L’irradiation thoracique, risque majeur
L’antécédent d’irradiation thoracique à haute dose, pour maladie de Hodgkin en particulier, entre dans le cadre des 7 situations classées à haut risque. Selon le Pr Jean-Luc Harousseau, président de la HAS, « ces patientes sont en général sorties depuis longtemps des services d’oncologie et elles ne bénéficient donc plus d’un suivi spécifique. Or l’irradiation thoracique est un facteur de risque majeur de cancer du sein ». Il importe donc de les repérer pour leur proposer un examen clinique et une IRM tous les ans à partir de 8 ans après la fin de l’irradiation. Arrive ensuite la cohorte des patientes avec antécédents familiaux de cancer du sein auxquelles il va falloir attribuer un niveau de risque qui détermine ensuite les modalités de suivi.
La nébuleuse des « antécédents familiaux »
Tout antécédent familial ne classe pas automatiquement les femmes dans un score de haut risque. Et « une femme de 35 ans qui a une mammo annuelle parce que sa grand-mère a eu un cancer du sein à 55 ans ne justifie pas une telle surveillance », explique le Dr Catherine Colin, radiologue à Lyon.
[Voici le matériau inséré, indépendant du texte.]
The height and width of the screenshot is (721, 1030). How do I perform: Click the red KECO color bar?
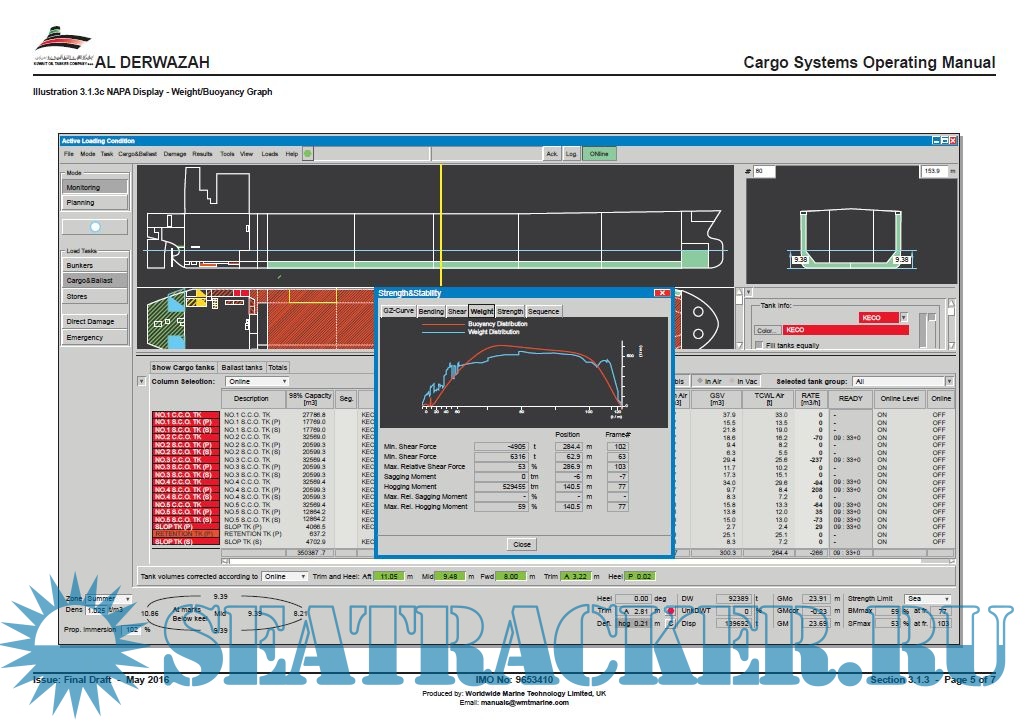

Or c’est justement dans cette nébuleuse « antécédents familiaux » que le plus grand nombre d’erreurs est commis. La
HAS recommande donc de s’appuyer sur le score d’Eisinger et d’orienter vers une consultation génétique dès qu’il est supérieur ou égal à 3. Et ce, bien entendu en l’absence de mutation BRCA1/BRCA2 connue. « C’est à l’onco-généticien d’évaluer le niveau de risque personnel de cancer, au vu de son arbre généalogique et de son âge », explique le Dr Olivier Scemama, expert à la HAS.
Sur la soixantaine d’autres facteurs de risque de cancer du sein présumés ou identifiés, leur analyse a permis de les classer dans la case du programme national de dépistage organisé. « Autrement dit, les femmes concernées par un de ces facteurs de risque n’ont pas besoin d’un dépistage autre que celui proposé à toutes les femmes âgées de 50 à 74 ans et qui consiste en une mammographie tous les 2 ans », précise la HAS. Leur association à la survenue de cancer ayant été jugée nulle, insuffisamment robuste ou modeste. Si la consommation de thé, café, tomates ou pamplemousse a été rangée sans surprise dans la première catégorie, il est plus surprenant d’y voir le tabagisme ou les prothèses en silicone dont la présence auraient un impact nul.
Une densité mammaire élevée après la ménopause ne constitue pas non plus un risque significatif, car le radiologue peut s’appuyer sur l’échographie en cas de difficulté d’interprétation. Si d’autres facteurs de risque, comme le traitement hormonal substitutif, les grossesses tardives, l’alcool ou l’obésité, ont été reconnus comme associés à une augmentation du risque de cancer, elle est jugée modeste. Et donc susceptibles de générer des surdiagnostics.